>> BEGIN Supplied records
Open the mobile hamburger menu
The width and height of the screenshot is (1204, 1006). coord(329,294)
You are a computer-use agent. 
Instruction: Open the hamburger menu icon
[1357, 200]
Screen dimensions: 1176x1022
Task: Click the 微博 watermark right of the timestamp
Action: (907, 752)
>> END Supplied records
Repeat every line of the listing above word for word, in the same order.

__Written solution__
Open the mobile hamburger menu
The width and height of the screenshot is (1204, 1006). coord(329,294)
You are a computer-use agent. 
Instruction: Open the hamburger menu icon
[1357, 200]
Screen dimensions: 1176x1022
Task: Click the 微博 watermark right of the timestamp
Action: (907, 752)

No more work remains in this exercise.